[Pixel coordinate grounding data]

========================

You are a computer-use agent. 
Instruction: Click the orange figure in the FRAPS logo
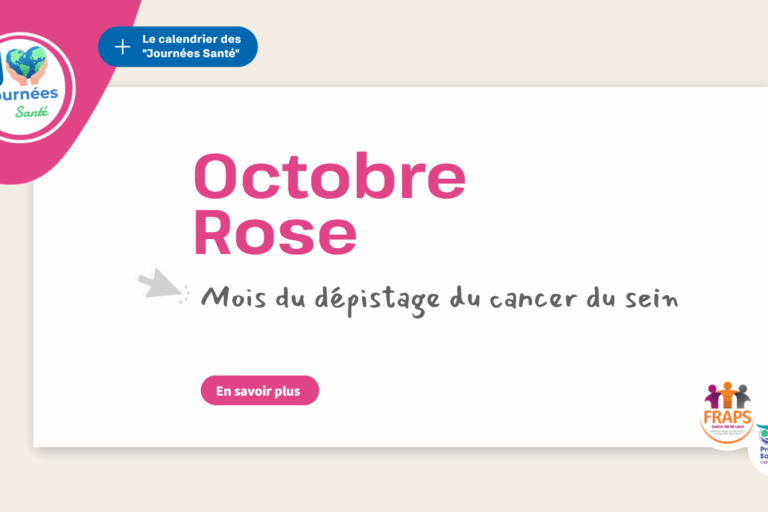click(727, 393)
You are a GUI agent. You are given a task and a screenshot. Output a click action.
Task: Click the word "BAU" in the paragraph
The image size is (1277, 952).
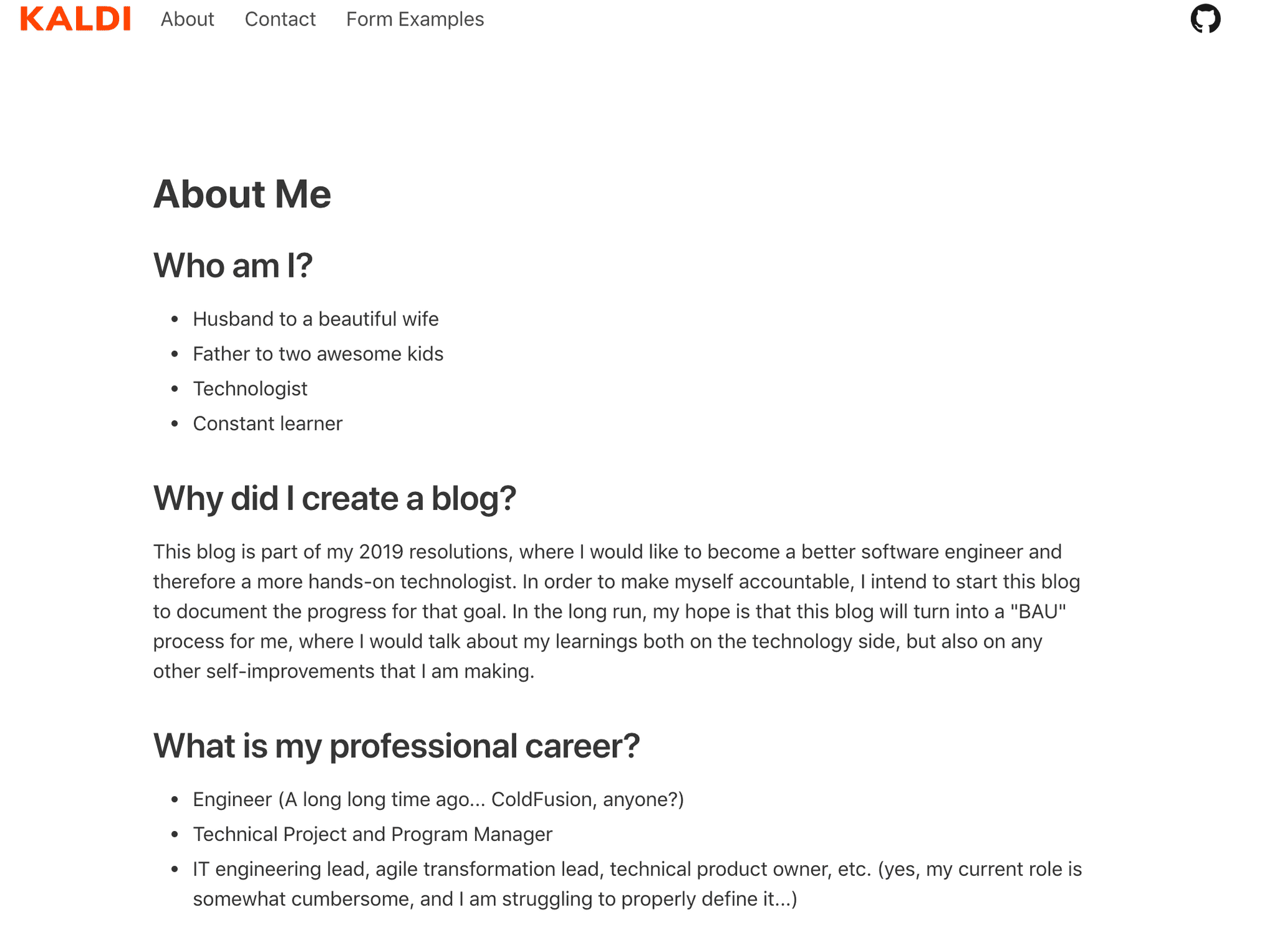1038,612
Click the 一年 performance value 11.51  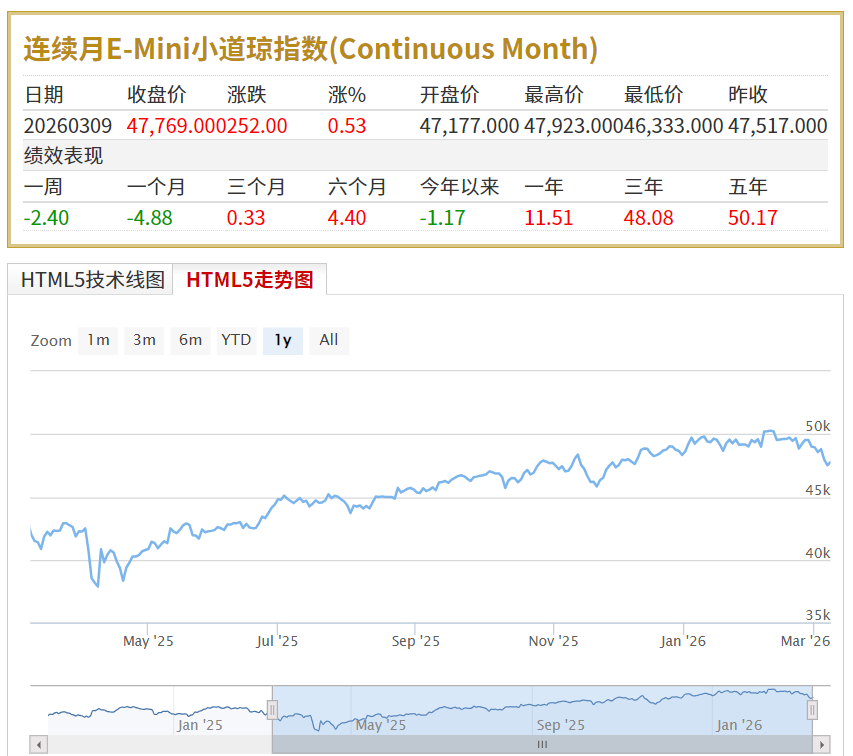548,218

========================

• **Task details**
Throughout the data above, count the lines in which the word "agent" occurs; supply the number alone.

• **Answer to this exercise**
2